++++ Excerpted data ++++

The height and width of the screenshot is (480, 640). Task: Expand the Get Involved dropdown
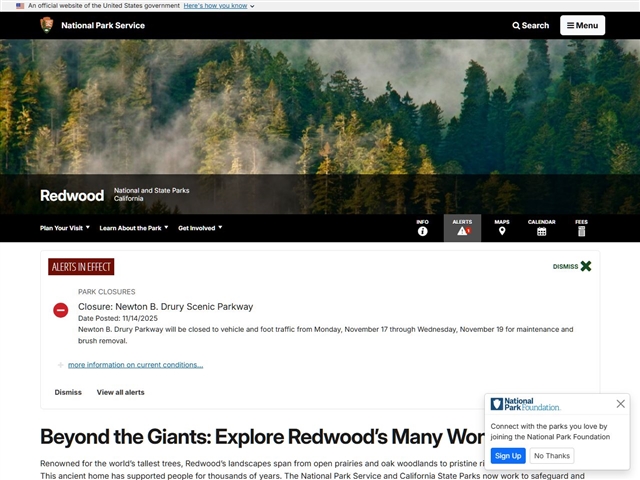click(200, 228)
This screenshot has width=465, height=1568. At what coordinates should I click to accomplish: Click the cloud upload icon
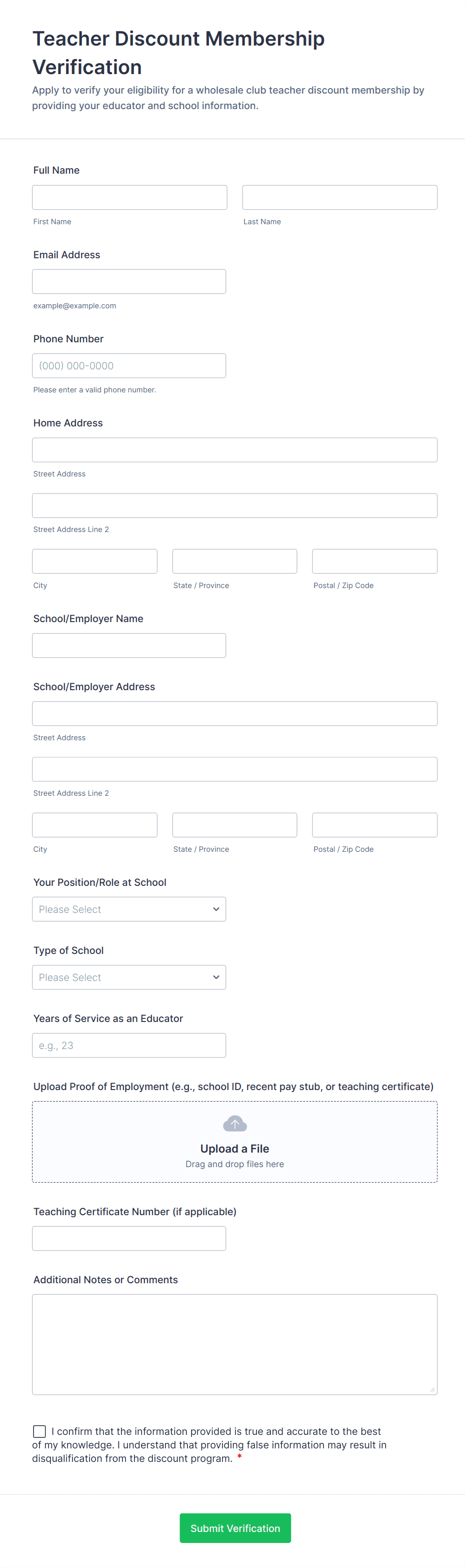[x=234, y=1123]
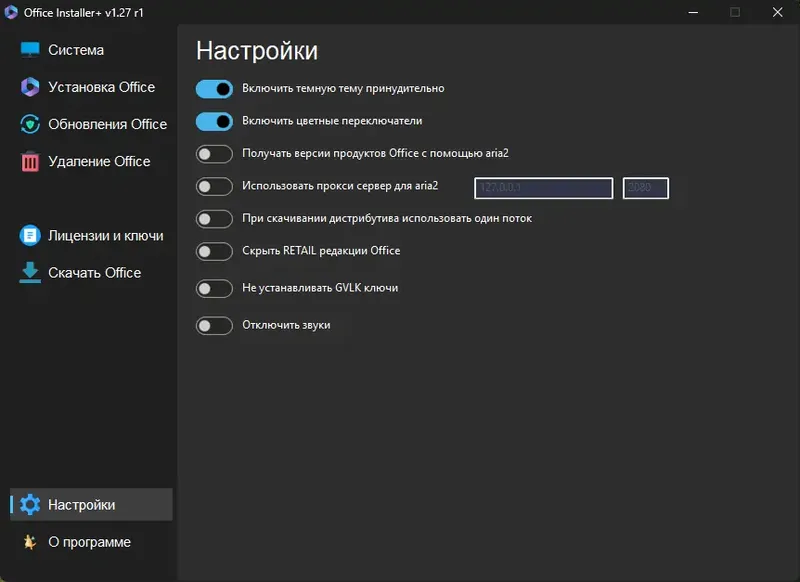Disable forced dark theme toggle
The image size is (800, 582).
point(214,88)
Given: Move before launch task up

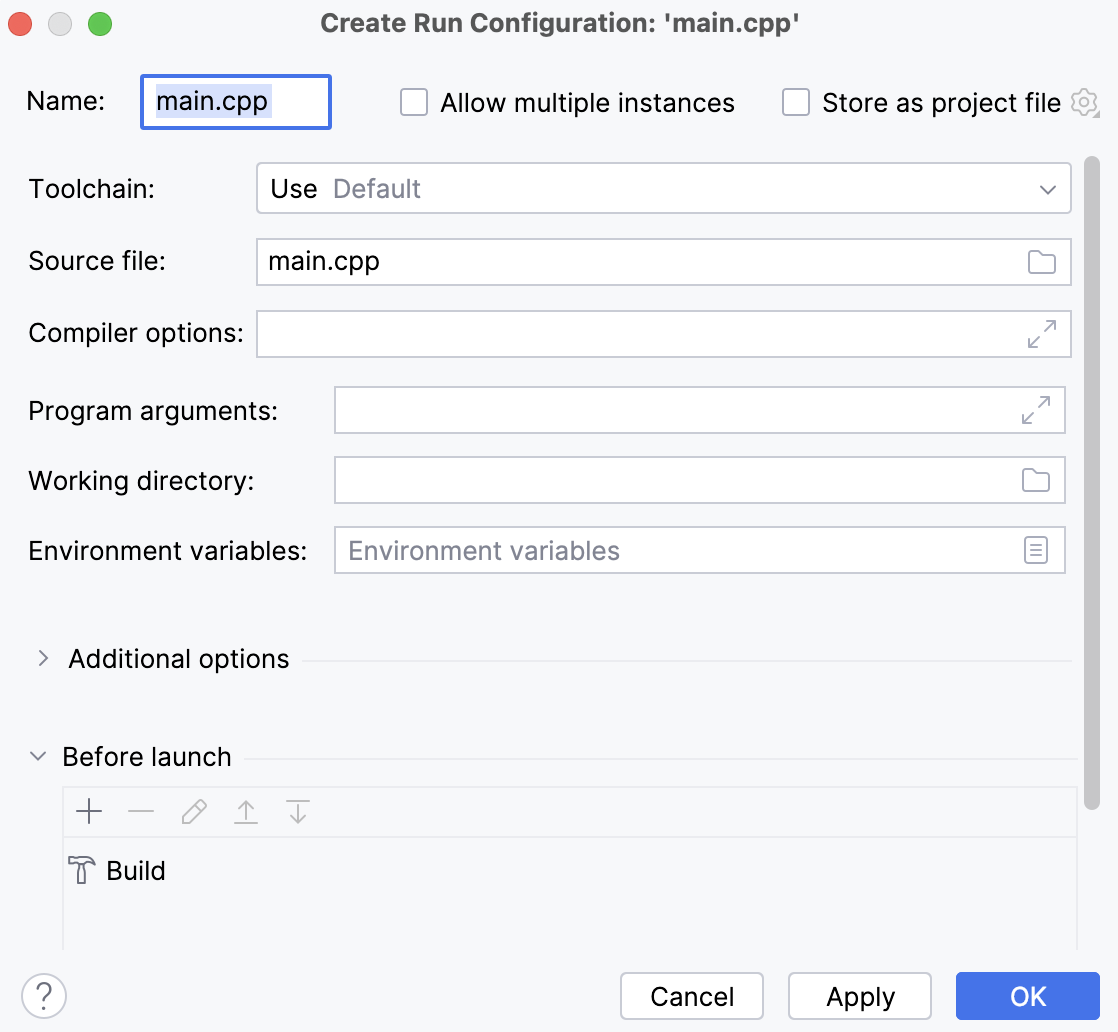Looking at the screenshot, I should tap(245, 812).
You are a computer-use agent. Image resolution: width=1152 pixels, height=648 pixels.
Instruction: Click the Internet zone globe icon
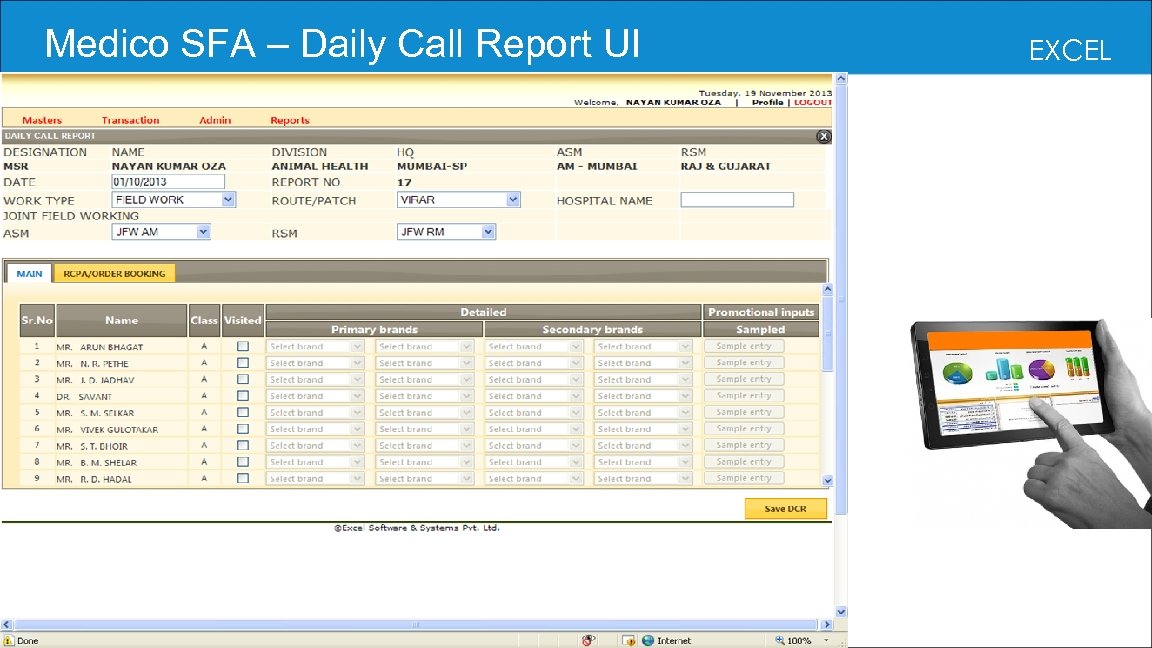click(649, 639)
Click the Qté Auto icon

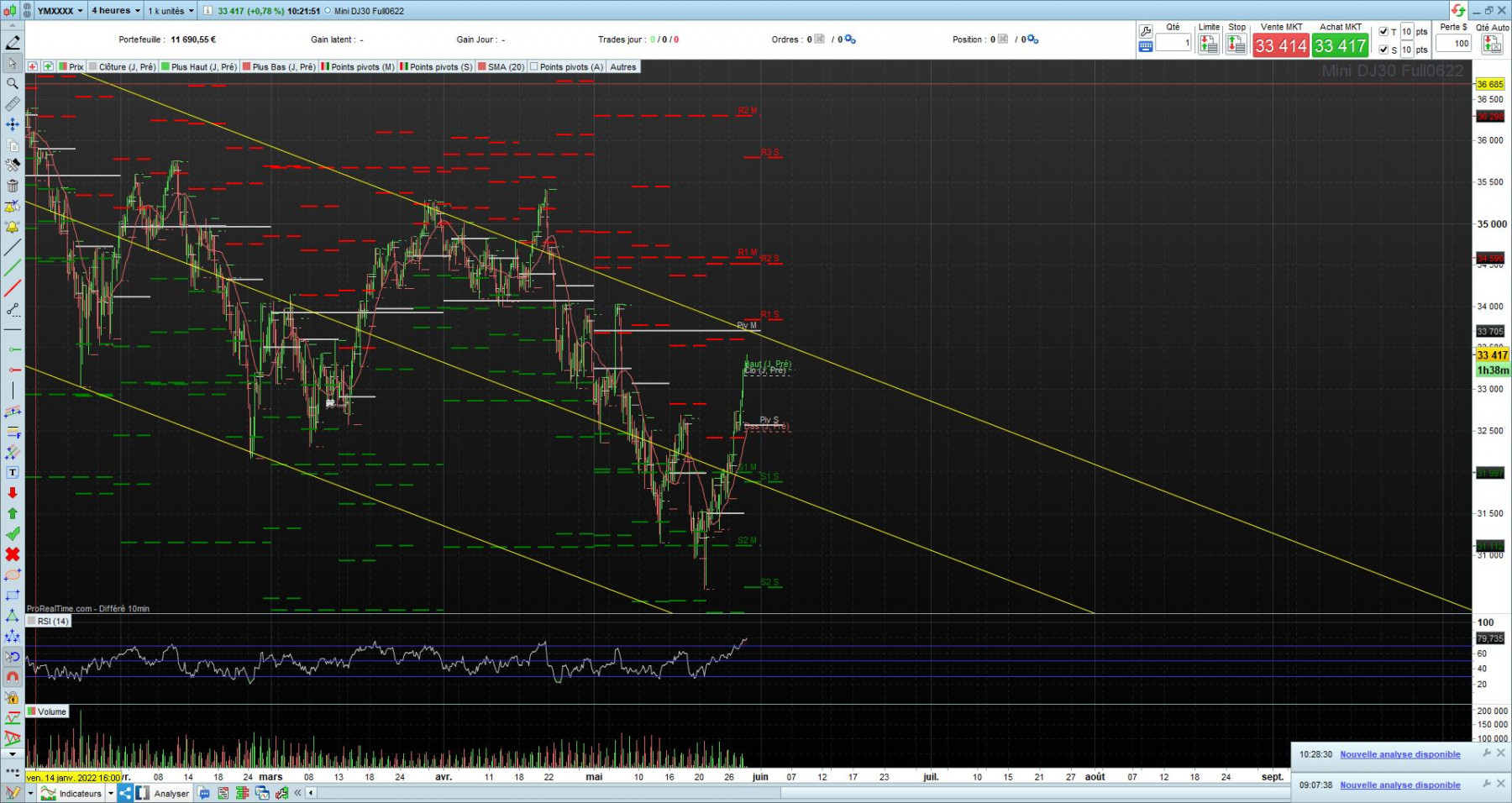click(x=1492, y=45)
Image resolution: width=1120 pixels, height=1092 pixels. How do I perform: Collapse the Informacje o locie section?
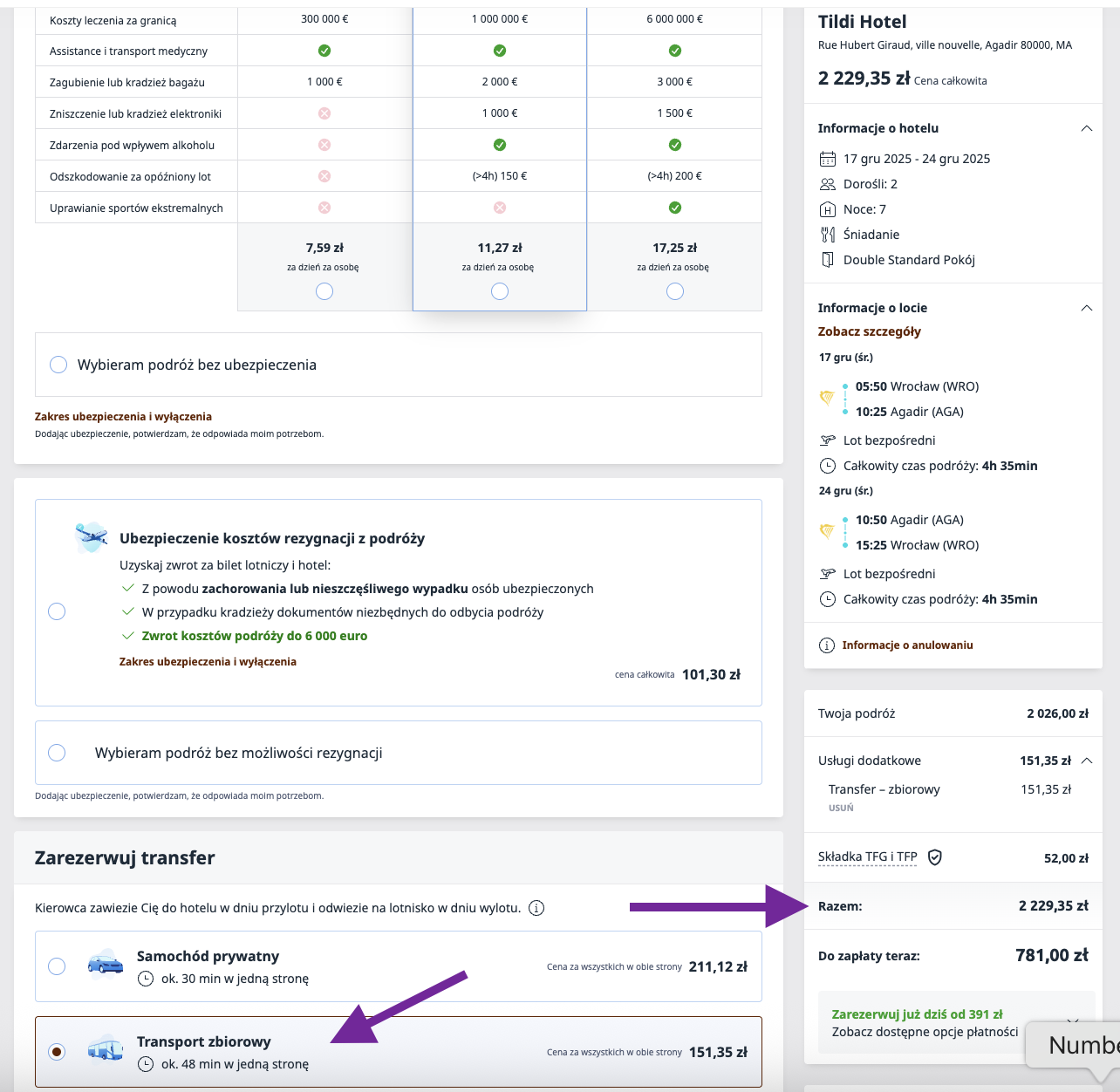(1087, 308)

++++

Write the lines above out again exactly, excluding every picture.

Result below
The height and width of the screenshot is (480, 640). Task: Expand the Get Involved dropdown
click(200, 228)
This screenshot has width=465, height=1568. At what coordinates should I click to accomplish: Click the cloud upload icon
[x=234, y=1123]
Disable forced dark theme toggle
The image size is (800, 582).
point(214,88)
Given: Move before launch task up

Looking at the screenshot, I should tap(245, 812).
You are a computer-use agent. Image resolution: width=1152 pixels, height=648 pixels.
Instruction: Click the Internet zone globe icon
click(649, 639)
Click the Qté Auto icon

click(x=1492, y=45)
Image resolution: width=1120 pixels, height=1092 pixels. How do I perform: Collapse the Informacje o locie section?
(1087, 308)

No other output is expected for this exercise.